Ever since D.C. Mayor Adrian Fenty took control of the D.C.public schools and named Michelle Rhee as its leader, corporate reformers have hailed the long-struggling district as a model of school reform. Rhee was a blazing meteor in the world of reform, appearing on the covers of national magazines and as a frequent guest on national TV. She starred in “Waiting for ‘Superman,’” and prominent reform-loving journalists burbled in print about her miraculous achievements.
She “knew” that “bad teachers” caused low student test scores, so she set about firing teachers and principals and designed an evaluation system tied to test scores to weed out the bad apples.
Her stle was mean. She gloried in her lack of empathy and her contempt for collaboration.
Now, Tom Ultican (like John Merrow before him, whom he cites) dismantles the Rhee legacy as a fraud, an exemplar of the Destroy Public Education Movement, a testament to the failure of the “portfolio model.”
Inflated test scores, inflated graduation rates, doctored data, a regime of deception and boasting. A model of corporate reform. Educators in Atlanta were sentenced to jail for the same things that happened in D.C. yet D.C. was hailed as a model.
Rhee is gone. Her successor Kaya Henderson is gone. Her successor Antwan Wilson is gone. But the hype and spin survives. When will the Mayor and City Council and people of D.C demand accountability?
Tom Ultican is right.
The people who CAN demand accountability in DC all send their children to private or religious schools. What’s left in DC is the poor/ working poor and those folks can’t afford the time that it takes to demand accountability. It will continue until ALL teachers across the US walk out and strike….not just for better pay and benefits, but for respect, for their profession and for doing what is right to educate the children left in their care. That’s when ALL of this will change.
A nationwide strike? I think you’re on to something.
Mmm… a national strike against DPE, organized with the support of students and parents, without the help of unions to show the non-political prescience of it… Love. That. Idea.
I don’t know why ed reformers do this- exaggerate successes.
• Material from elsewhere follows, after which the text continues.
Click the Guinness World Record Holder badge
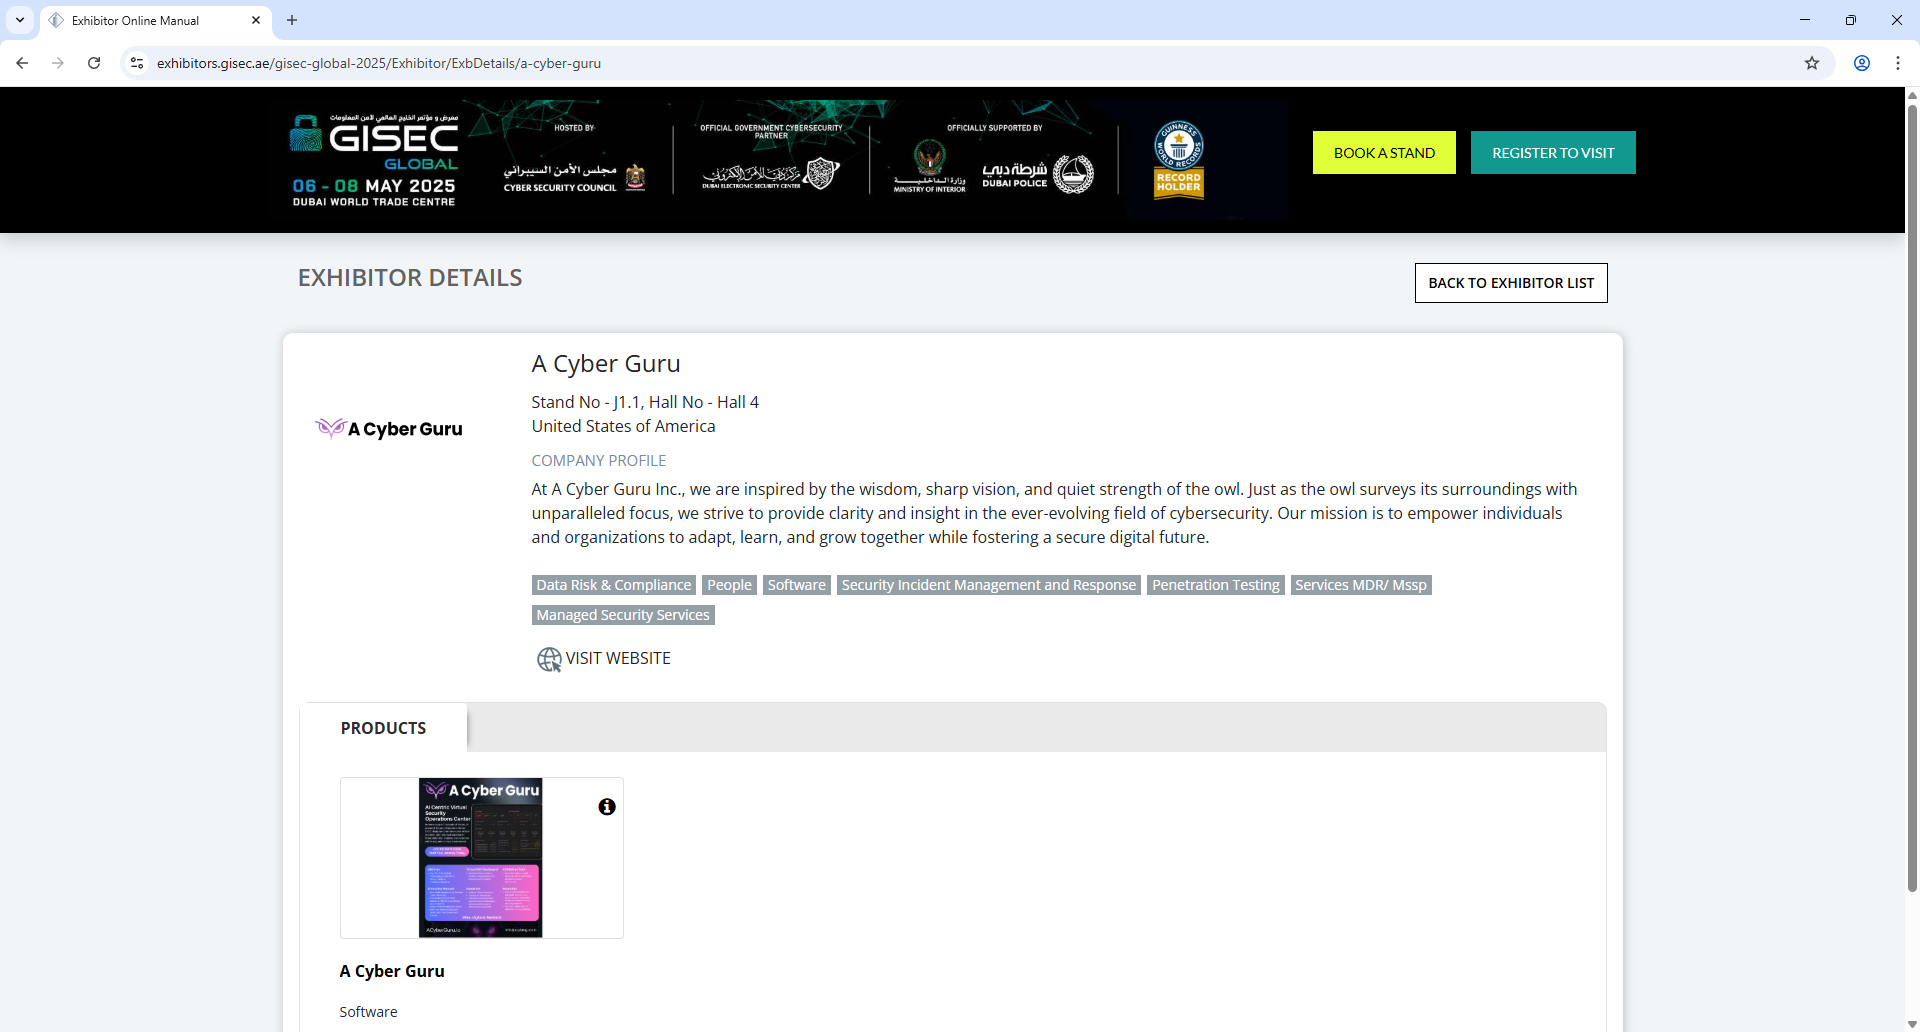The image size is (1920, 1032). pos(1179,159)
It always, always blows up in their faces.
One of the schools that inflated graduation rates was ordered to go from a 50% graduation rate to a 100% college acceptance rate in ONE year.
That’s a ridiculous target. They may as well just pull numbers out of the air. No wonder they inflated graduation rates. The goal was impossible to meet.
and so often truly unrealistic “goals” are pushed by reformers onto unsuspecting teachers who, then, become the targets for blame when the goals cannot be met
Shit flows downhill, eh!
And guess who ultimately ends up in it all. . .
Yep, you guessed it, the students.
“a regime of deception and boasting”
Wow, that is a fitting definition for the Koch brothers, their Kochtapus, the entire GOP and the Trump administration and the orange, malignant viruse’s family.
It’s called deflection and passing the buck. it’ll never change.
Perhaps it’s time form those fired teachers to ‘lawyer up’ and sue for damages. Money seems to be the only think people like Rhee understand.
Read about Marshall Tuck, who is running for CA state superintendent
Tell me that the following (from Wikipedia) does not sound too good to be true
“In 2007, Tuck became the founding CEO of the nonprofit Partnership for Los Angeles Schools, a groundbreaking collaboration between the Los Angeles Mayor’s office and the Los Angeles Unified School District to operate 17 struggling elementary, middle, and high schools serving about 15,000 students.[5] Under Tuck’s leadership, these schools raised four-year graduation rates by more than 60%, and had the highest academic improvement among California’s school systems with more than 10,000 students.